Stored data entries

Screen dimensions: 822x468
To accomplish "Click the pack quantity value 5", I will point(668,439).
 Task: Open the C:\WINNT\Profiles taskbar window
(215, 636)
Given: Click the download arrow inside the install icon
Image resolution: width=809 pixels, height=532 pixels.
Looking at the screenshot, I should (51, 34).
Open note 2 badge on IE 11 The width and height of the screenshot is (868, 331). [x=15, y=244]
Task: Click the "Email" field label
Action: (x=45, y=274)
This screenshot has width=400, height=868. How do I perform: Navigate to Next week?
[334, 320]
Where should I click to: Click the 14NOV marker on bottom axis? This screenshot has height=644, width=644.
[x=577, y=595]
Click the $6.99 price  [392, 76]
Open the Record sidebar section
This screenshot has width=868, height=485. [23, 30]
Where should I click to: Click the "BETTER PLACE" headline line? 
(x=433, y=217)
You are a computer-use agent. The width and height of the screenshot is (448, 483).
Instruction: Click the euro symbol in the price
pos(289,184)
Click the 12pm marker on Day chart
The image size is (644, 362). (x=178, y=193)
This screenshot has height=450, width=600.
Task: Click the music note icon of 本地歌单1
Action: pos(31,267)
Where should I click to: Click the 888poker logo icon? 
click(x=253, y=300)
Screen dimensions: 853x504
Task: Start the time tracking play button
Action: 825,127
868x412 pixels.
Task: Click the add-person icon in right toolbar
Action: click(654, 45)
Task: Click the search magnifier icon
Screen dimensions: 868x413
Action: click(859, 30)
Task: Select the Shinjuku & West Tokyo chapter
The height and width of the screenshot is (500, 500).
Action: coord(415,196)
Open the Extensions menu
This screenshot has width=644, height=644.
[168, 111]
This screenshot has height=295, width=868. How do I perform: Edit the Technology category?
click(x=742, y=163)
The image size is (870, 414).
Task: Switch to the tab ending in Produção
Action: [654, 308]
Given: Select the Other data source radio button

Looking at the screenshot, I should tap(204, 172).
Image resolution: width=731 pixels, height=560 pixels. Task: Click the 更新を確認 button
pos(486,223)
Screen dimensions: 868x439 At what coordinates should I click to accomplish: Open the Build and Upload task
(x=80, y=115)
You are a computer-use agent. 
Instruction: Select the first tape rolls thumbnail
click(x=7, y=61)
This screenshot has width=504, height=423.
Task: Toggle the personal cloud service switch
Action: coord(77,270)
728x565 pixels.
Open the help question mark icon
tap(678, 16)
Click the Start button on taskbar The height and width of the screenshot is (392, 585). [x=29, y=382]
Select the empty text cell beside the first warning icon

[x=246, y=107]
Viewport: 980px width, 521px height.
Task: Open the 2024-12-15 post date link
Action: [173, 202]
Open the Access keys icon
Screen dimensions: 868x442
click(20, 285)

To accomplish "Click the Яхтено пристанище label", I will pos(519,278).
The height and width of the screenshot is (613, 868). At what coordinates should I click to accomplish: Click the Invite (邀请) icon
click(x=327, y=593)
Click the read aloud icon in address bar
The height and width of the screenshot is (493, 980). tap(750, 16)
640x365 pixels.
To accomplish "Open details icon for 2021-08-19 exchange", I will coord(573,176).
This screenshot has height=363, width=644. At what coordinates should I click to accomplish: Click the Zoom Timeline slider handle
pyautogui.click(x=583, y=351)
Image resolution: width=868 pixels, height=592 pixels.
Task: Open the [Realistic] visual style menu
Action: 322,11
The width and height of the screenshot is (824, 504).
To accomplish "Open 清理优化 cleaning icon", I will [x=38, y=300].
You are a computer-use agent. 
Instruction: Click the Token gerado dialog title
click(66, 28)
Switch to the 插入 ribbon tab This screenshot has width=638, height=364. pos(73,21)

Task description -
Reproduce every line above containing "will".

Result of this task -
To accomplish "Click the pack quantity value 5", I will point(668,439).
To accomplish "Click the Яхтено пристанище label", I will pos(519,278).
To accomplish "Open details icon for 2021-08-19 exchange", I will coord(573,176).
To accomplish "Open 清理优化 cleaning icon", I will [x=38, y=300].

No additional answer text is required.